SELECTED PASSAGE —
Note that if during the generation process the log warns more than once about duplicate hyperedges, you should suspect that there are duplicates in the term list, as duplicate hyperedges are extremely unlikely.

Since:
0.1
Author:
Sebastiano Vigna, Paolo Boldi
See Also:
Serialized Form

Field Summary
static float ENLARGEMENT_FACTOR
          Deprecated. The number of nodes the graph will actually have.
protected  int[] g
          Deprecated. The final magick—the function turning the intermediate hash values into the final bucket.
protected  int[] init
          Deprecated. Initialisation values for the intermediate hash functions.
protected  int m
          Deprecated. The number of vertices of the intermediate hypergraph, excluding the overhead nodes.
protected  int n
          Deprecated. The number of buckets.
protected  long n4
          Deprecated. Four times the number of buckets.
static int NODE_OVERHEAD
          Deprecated. The overhead in term of graphs nodes that is used to solve deterministically node clashes.
protected  int rightShift
          Deprecated. The maximum amount of right shift to perform on a 32-bit number so to obtain something greater than or equal to m.
static long serialVersionUID
          Deprecated.  
protected  CharSequence[] t
          Deprecated. If n is smaller than TERM_THRESHOLD, a vector containing the terms.
static int TERM_THRESHOLD
          Deprecated. The minimum number of terms that will trigger the construction of a minimal perfect hash; overwise, terms are simply stored in a vector.
static int WEIGHT_UNKNOWN
          Deprecated. A special value denoting that the weight length is unknown, and should be computed using the maximum length of a term.
static int WEIGHT_UNKNOWN_SORTED_TERMS
          Deprecated. A special value denoting that the weight length is unknown, and should be computed assuming that the terms appear in lexicographic order.
protected  int[] weight0
          Deprecated. Vector of weights to compute the first intermediate hash function.
protected  int[] weight1
          Deprecated. Vector of weights to compute the second intermediate hash function.
protected  int[] weight2
          Deprecated. Vector of weights to compute the third intermediate hash function.
protected  int weightLength
          Deprecated. The length of the components of the weight vectors (it's faster than asking the length of the vectors).
 
Constructor Summary
  MinimalPerfectHash(Iterable<? extends CharSequence> terms)
          Deprecated. Creates a new order-preserving minimal perfect hash table for the given terms, using as many weights as the longest term in the collection.
  MinimalPerfectHash(Iterable<? extends CharSequence> terms, int weightLength)
          Deprecated. Creates a new order-preserving minimal perfect hash table for the given terms using the given number of weights.
protected MinimalPerfectHash(MinimalPerfectHash mph)
          Deprecated. Creates a new minimal perfect hash by copying a given one; non-transient fields are (shallow) copied.
  MinimalPerfectHash(String termFile, String encoding)
          Deprecated. Creates a new order-preserving minimal perfect hash table for the given file of terms.
  MinimalPerfectHash(String termFile, String encoding, boolean zipped)
          Deprecated. Creates a new order-preserving minimal perfect hash table for the (possibly gzip'd) given file of terms.

DATA SECTION —
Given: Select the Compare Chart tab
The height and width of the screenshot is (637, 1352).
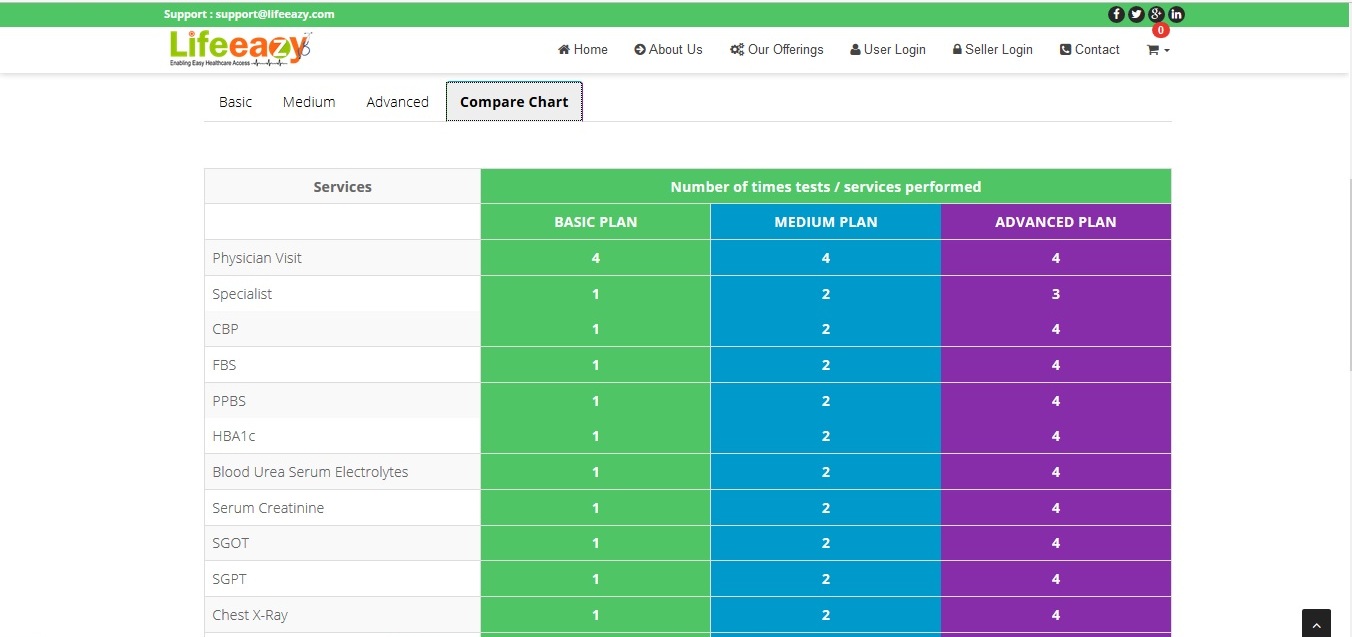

--

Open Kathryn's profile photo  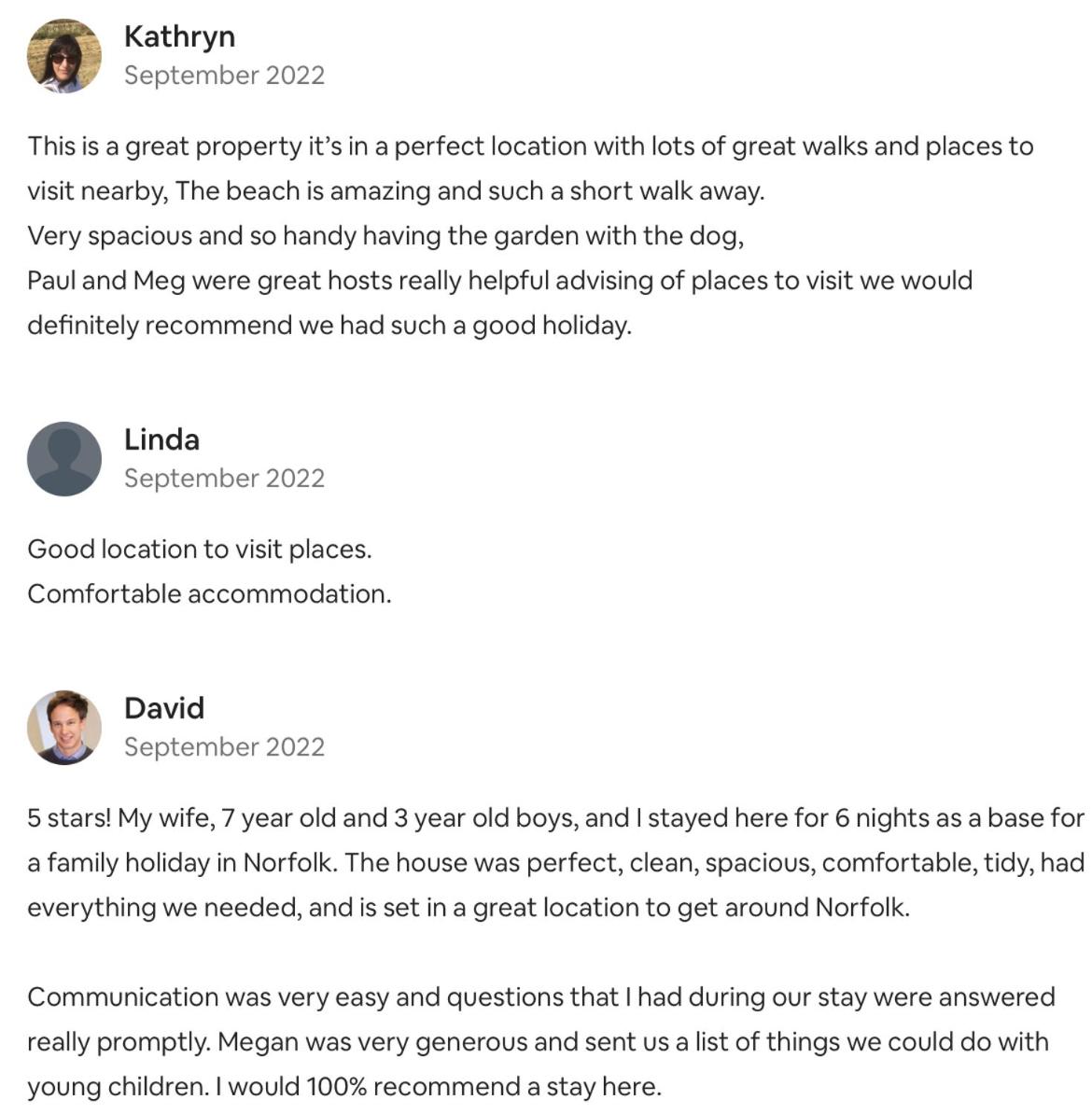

WHAT THE TASK REQUIRES —
Continue the MinimalPerfectHash API reference from the point where it stops. The records play no part in what follows.

OUTPUT OF THE TASK —
  MinimalPerfectHash(String termFile, String encoding, int weightLength)
          Deprecated. Creates a new order-preserving minimal perfect hash table for the given file of terms using the given number of weights.
  MinimalPerfectHash(String termFile, String encoding, int weightLength, boolean zipped)
          Deprecated. Creates a new order-preserving minimal perfect hash table for the (possibly gzip'd) given file of terms using the given number of weights.
 
Method Summary
protected  int getFromT(CharSequence term)
          Deprecated. Gets a term out of the stored array t.
 int getNumber(byte[] a)
          Deprecated. Hashes a term given as a byte array interpreted in the ISO-8859-1 charset encoding.
 int getNumber(byte[] a, int off, int len)
          Deprecated. Hashes a term given as a byte-array fragment interpreted in the ISO-8859-1 charset encoding.
 int getNumber(CharSequence term)
          Deprecated. Hashes a given term.
 int getNumber(MutableString term)
          Deprecated. Hashes a given term.
protected  void hash(CharSequence term, int[] h)
          Deprecated. Hashes a given term using the intermediate hash functions.
 boolean hasTerms()
          Deprecated. Returns true if this prefix map supports term retrieval.
protected static void main(Class<? extends MinimalPerfectHash> klass, String[] arg)
          Deprecated. A main method for minimal perfect hash construction that accepts a default class.
static void main(String[] arg)
          Deprecated.  
 int size()
          Deprecated. Returns the number of terms hashed.
 int weightLength()
          Deprecated. Returns the length of the weight vectors.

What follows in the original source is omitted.